所给文本
【LOJ2463】「2018 集训队互测 Day 1」完美的旅行

【题目链接】

点击打开链接

【思路要点】

考虑计算总共走了 $x$ 步，且所有旅行的愉悦值的按位与的结果包含 $y$ 的方案数，再简单容斥得到答案。

记一次旅行走了 $i\ (i\geq 1)$ 步，且其愉悦值包含 $y$ 的方案数为 $a_i$ 。

记 $f(x)=\sum a_ix^i$ ，那么进行若干次旅行总共走了 $i$ 步且所有旅行的愉悦值的按位与的结果包含 $y$ 的方案数即为
$(1+f(x)+f^2(x)+f^3(x)+...)[i]=\frac{1}{1-f(x)}[i]$

剩余的问题在于计算 $a_i$ ，注意到若记 $ways_{i}(x,y)$ 表示由 $x$ 到 $y$ 共走 $i$ 步的方案数， $a_i$ 是一系列 $ways_i(x,y)$ 的和，而 $ways_{i}(x,*)$ 的转移方式即为乘上给定的边数矩阵。

由 $Cayley-Hamilton$ 定理，其特征多项式为化零多项式，因此 $ways_{i}(x,y)$ 对于固定的 $x,y$ 存在一个 $O(N)$ 阶的线性递推。

暴力计算 $a_i$ 的前 $O(N)$ 项，用 $Berlekamp-Massey$ 算法计算其递推式，直接递推即可计算 $a_i$ 。

时间复杂度 $O(N^4+N^2M+NMLogM)$ 。

【代码】

#include<bits/stdc++.h>
using namespace std;
const int MAXN = 64;
const int MAXM = 65536;
const int P = 998244353;
typedef long long ll;
typedef long double ld;
typedef unsigned long long ull;
template <typename T> void chkmax(T &x, T y) {x = max(x, y); }
template <typename T> void chkmin(T &x, T y) {x = min(x, y); } 
template <typename T> void read(T &x) {
	x = 0; int f = 1;
	char c = getchar();
	for (; !isdigit(c); c = getchar()) if (c == '-') f = -f;
	for (; isdigit(c); c = getchar()) x = x * 10 + c - '0';
	x *= f;
}
template <typename T> void write(T x) {
	if (x < 0) x = -x, putchar('-');
	if (x > 9) write(x / 10);
	putchar(x % 10 + '0');
}
template <typename T> void writeln(T x) {
	write(x);
	puts("");
}
namespace BerlekampMassey {
	const int MAXN = 205;
	const int P = 998244353;
	int cnt, fail[MAXN], delta[MAXN];
	vector <int> ans[MAXN];
	int power(int x, int y) {
		if (y == 0) return 1;
		int tmp = power(x, y / 2);
		if (y % 2 == 0) return 1ll * tmp * tmp % P;
		else return 1ll * tmp * tmp % P * x % P;
	}
	vector <int> work(int n, int *val) {
		ans[cnt = 0].clear();
		for (int i = 1; i <= n; i++) {
			int now = val[i];
			for (unsigned j = 0; j < ans[cnt].size(); j++)

记录数据
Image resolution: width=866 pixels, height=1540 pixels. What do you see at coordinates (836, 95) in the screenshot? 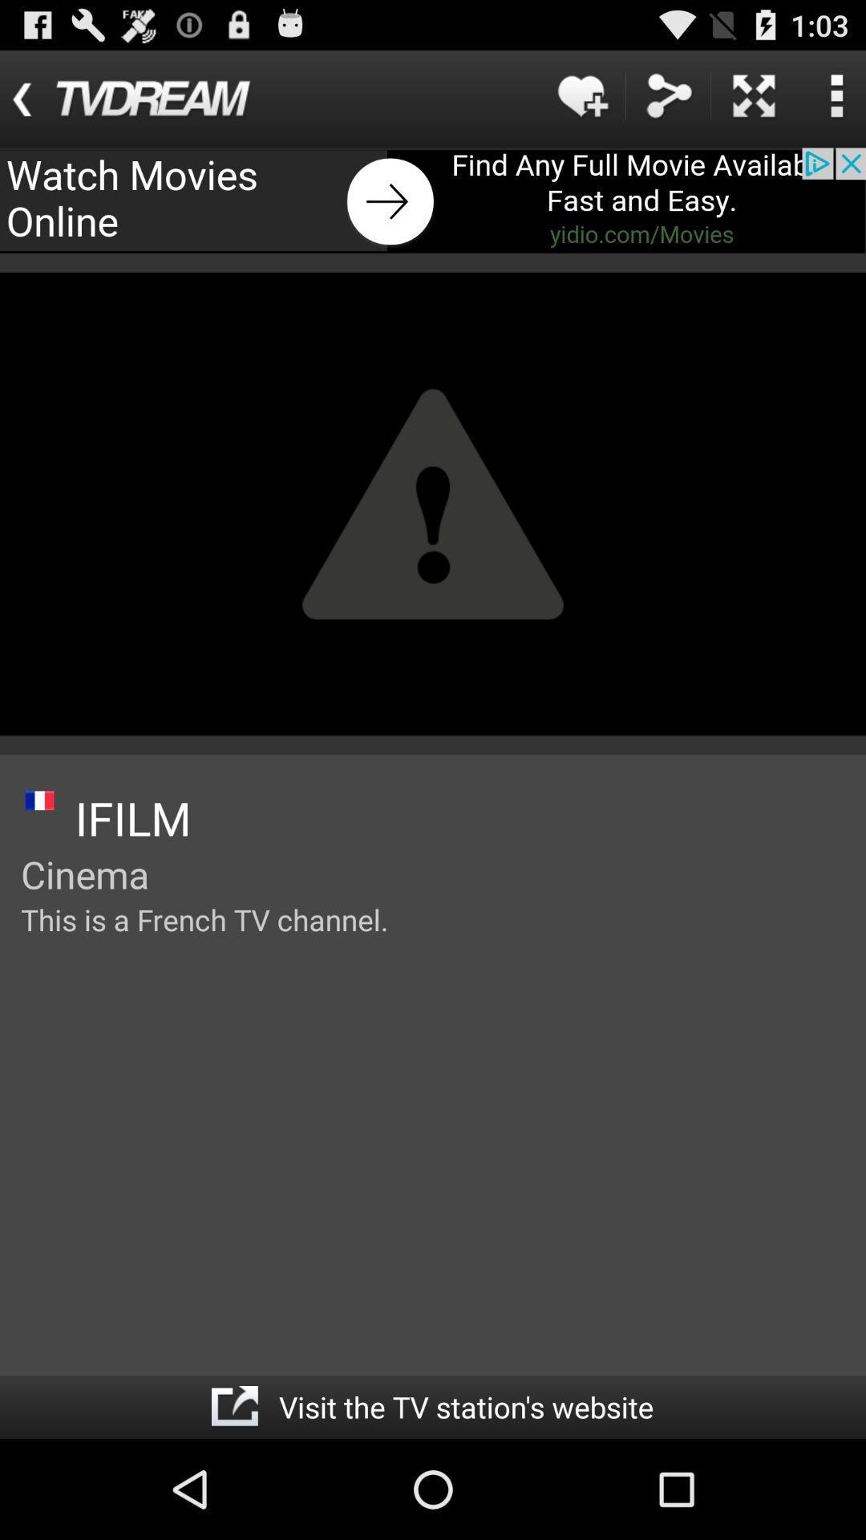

练习题目 A
这篇题解的解题思路用两句话该怎么概括？
练习题目 B
能否把这篇题解中的一段一字不差地重打出来？从含有“由 $Cayley-Hamilton$ 定理，其特征多项式为化零多项式，因此”的地方开始，到“算法计算其递推式，直接递推即可计算 $a_i$ 。”之后停止。

练习输出 A
这篇题解先求出总共走 x 步、且所有旅行愉悦值按位与的结果包含 y 的方案数，即 1/(1-f(x)) 的第 x 项系数，其中 f(x)=Σa_i x^i，再经简单容斥得到答案。由 Cayley-Hamilton 定理，a_i 存在 O(N) 阶线性递推，因此先暴力算出前 O(N) 项，再用 Berlekamp-Massey 算法求出递推式并直接递推，总时间复杂度为 O(N^4+N^2M+NMLogM)。

练习输出 B
由 $Cayley-Hamilton$ 定理，其特征多项式为化零多项式，因此 $ways_{i}(x,y)$ 对于固定的 $x,y$ 存在一个 $O(N)$ 阶的线性递推。

暴力计算 $a_i$ 的前 $O(N)$ 项，用 $Berlekamp-Massey$ 算法计算其递推式，直接递推即可计算 $a_i$ 。